==== RAW DATA

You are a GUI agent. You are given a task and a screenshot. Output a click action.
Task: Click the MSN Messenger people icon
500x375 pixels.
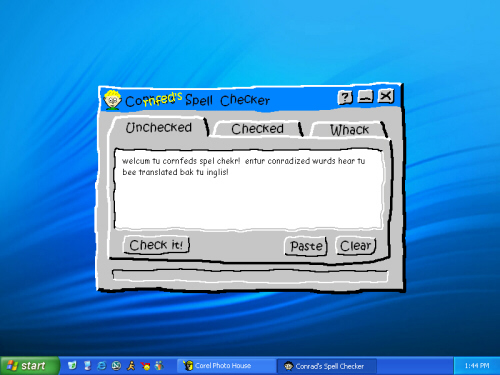click(160, 366)
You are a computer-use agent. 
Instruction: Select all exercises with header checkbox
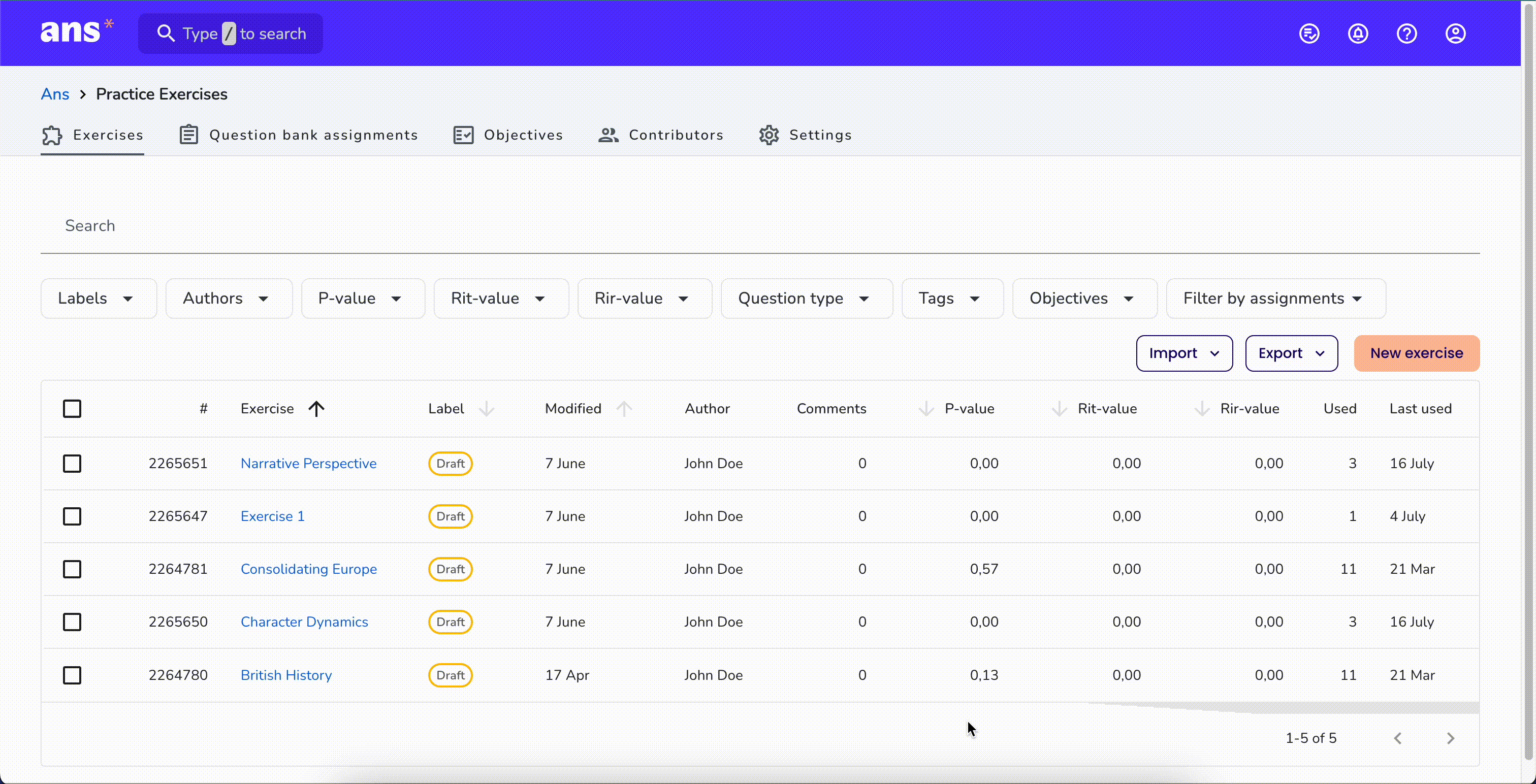point(72,408)
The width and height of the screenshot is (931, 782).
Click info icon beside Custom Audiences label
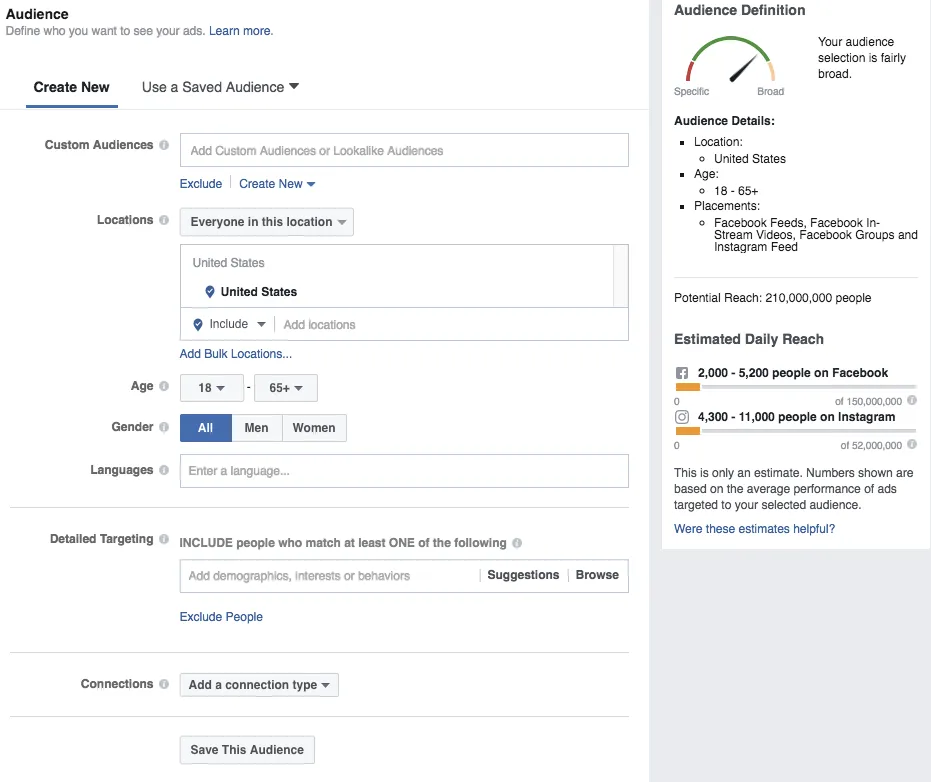pos(164,145)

========

TO DO → Only an exact copy of the lines from the one with "Instruction: Select all" through the last line of the data above is wanted, and no pictures.

TASK RESPONSE →
Instruction: Select all exercises with header checkbox
point(72,408)
The width and height of the screenshot is (931, 782).
Click info icon beside Custom Audiences label
pos(164,145)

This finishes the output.